-Re: corrupted edits log after power failure
Steve Loughran 2011-09-26, 14:34
On 22/09/11 20:15, Brian Bockelman wrote:
> Hi Gabi,
> I'd be a bit scared of that backup strategy; what happens if the TCP connection gets cut suddenly during curl? What happens if there's a TCP corruption? Such things have happened before.
Curl might work for long-haul backups, but I'd use HTTPS for its better
checksums, and have alternate in-cluster strategies, such as shared HA
> Personally, we have the SNN merge the edits every 15 minutes. If it hasn't happened in 30 minutes, people get emailed.
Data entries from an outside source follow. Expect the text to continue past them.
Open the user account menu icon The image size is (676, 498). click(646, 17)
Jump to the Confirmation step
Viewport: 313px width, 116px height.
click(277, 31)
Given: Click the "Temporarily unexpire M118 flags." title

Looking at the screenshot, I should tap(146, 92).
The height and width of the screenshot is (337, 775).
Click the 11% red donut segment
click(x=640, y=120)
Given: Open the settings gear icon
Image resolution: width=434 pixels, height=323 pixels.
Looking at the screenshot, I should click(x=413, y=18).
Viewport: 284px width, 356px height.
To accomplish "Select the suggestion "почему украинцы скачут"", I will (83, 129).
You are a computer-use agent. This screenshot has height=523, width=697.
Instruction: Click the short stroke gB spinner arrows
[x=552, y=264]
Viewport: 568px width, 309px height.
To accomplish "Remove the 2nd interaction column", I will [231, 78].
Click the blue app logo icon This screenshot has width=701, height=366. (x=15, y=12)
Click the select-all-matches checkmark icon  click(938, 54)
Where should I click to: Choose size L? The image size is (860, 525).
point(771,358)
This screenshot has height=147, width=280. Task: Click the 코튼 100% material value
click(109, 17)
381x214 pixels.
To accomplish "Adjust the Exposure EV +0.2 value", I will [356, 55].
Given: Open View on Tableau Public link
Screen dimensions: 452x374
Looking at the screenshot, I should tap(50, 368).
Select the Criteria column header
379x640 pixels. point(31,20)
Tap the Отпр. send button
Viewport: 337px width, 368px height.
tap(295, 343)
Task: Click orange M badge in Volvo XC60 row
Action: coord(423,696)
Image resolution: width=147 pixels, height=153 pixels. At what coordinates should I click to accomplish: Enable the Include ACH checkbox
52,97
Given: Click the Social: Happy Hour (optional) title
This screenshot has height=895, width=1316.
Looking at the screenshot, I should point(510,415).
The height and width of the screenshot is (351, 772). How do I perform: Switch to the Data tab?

If it doesn't happen in 45 minutes, people get paged.
That's a good technique for verifying the SNN is actually working.
Thinking it is working, when it isn't is danger
> In addition to writing out copies to a few disks and to NFS, we also have a versioned backup of the checkpoint.prev.
> The worst case scenario would be if the SNN corrupts the image and uploads the corrupt image (it's a theoretical situation so far...); this would be caught at the next merge, meaning we trash up to 30 minutes of work. This would ruin someone's day, but not someone's week.
> The NN is a SPOF, and should be treated with an appropriate level of paranoia (and, because it is a SPOF, assume that it will fail anyway and make sure you can accept the consequences).
That is: test your handling of the outage on a regular basis.